Kung Fu, has brought me a sense of calm. Of course, at this point I am learning some pretty impressive things and Kung Fu has brought me an ability to do all sorts of really impressive things that I couldn't do before I got injured. But despite the impressive acrobatic agility, bone crushing power, and uncanny speed (which seriously isn't that impressive when seen against everyone else at my school - side note, its awesome being the guy at the bottom EVERYONE is your teacher!) I truly feel that the greatest thing my Kung Fu has brought me is calm. I have thought to myself many times, "If I could do nothing but Kung Fu all day, I would do nothing but Kung Fu all day."
I hear of people going on retreats for all manner of things. Marriage retreats, diet retreats, professional development retreats, job hunting retreats, educational retreats, family retreats, weight loss retreats... that list goes on and on. The one retreat I would love to go to, one where you do nothing but Kung Fu, eat well, sleep well, get up early and do more Kung Fu. Imagine how centered you could be at the end of two weeks like that.

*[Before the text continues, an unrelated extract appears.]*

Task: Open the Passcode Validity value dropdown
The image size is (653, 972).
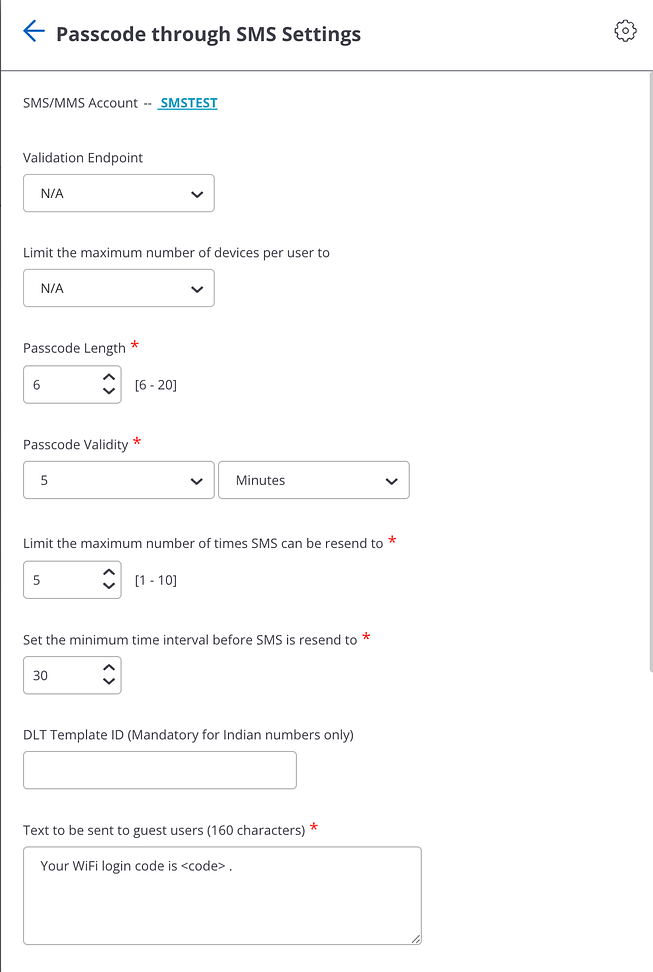Action: tap(119, 480)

Sadly that retreat at some picturesque alpine forest, lakeside camp ground is ages away. Fortunately, when I am actually able to get up, I have about two hours every morning that can be just as fulfilling. It will shortly become more fulfilling as Tiff and I are buying a wonderful house, with plenty of room in the backyard for me to practice. Also while there isn't a lake, there is a pool... So I'll take what I can get I guess.

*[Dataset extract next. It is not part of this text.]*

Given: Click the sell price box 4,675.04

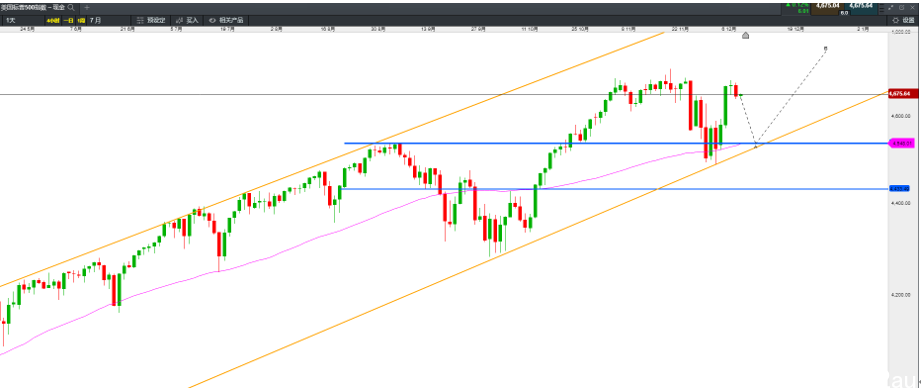Looking at the screenshot, I should coord(827,8).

The home buying experience has been an occasional obstacle towards being able to focus on the healing journey. Anyone who has ever bought a home before can tell you that it is a major hassle. While I don't feel it is anywhere close to being a "stressful" experience, it is stress inducing. That may be a hard distinction, but just understand it as this: All of the "stressful" problems that have arisen are the kinds of things that make me want to pull my hair out while forcefully feeding a home appraiser an escrow contract, but no one is getting shot at. Some therapists might say that I have lost an ability to feel or express a normal range of emotions. In many respects I think I just recognize that some of the "normal" things people get worked up over, are frivolous.
That being said, another reason the Healing Journey has been away for awhile is that I have high points and I have low points. I have said many times that my ability to function is like a delicate house of cards. Build it well enough, and it can be unbelievable strong. Build it right and every card is supported by the whole and the whole depends on every one card. But if one of those cards should slip out of place, or if the house isn't symmetrical, the slightest disturbance will come crashing down.
This particular "crash" wasn't nearly as severe as some I've had in the past. I was able to still hold it together at work, I was able to get to class, I was able to keep my home life intact. I was even able, on occasion to get in a workout in the morning and I was able to get many of my mid-day workouts as well. Two things I wasn't able to get right, the ability to get up and stay up in the mornings and the ability to get to bed early enough to hit the blog.
I have made a few changes that ought to correct that. I have a few big plans coming up for the Healing Journey and as a teaser here's one of the ideas: Pictures and video's detailing specifically what some of the exercises are, this way you can get an idea of what it is to do 100 repetitions of Poon Kiu, Sau, Kwa, Chop, or 100 repetitions of Double Block.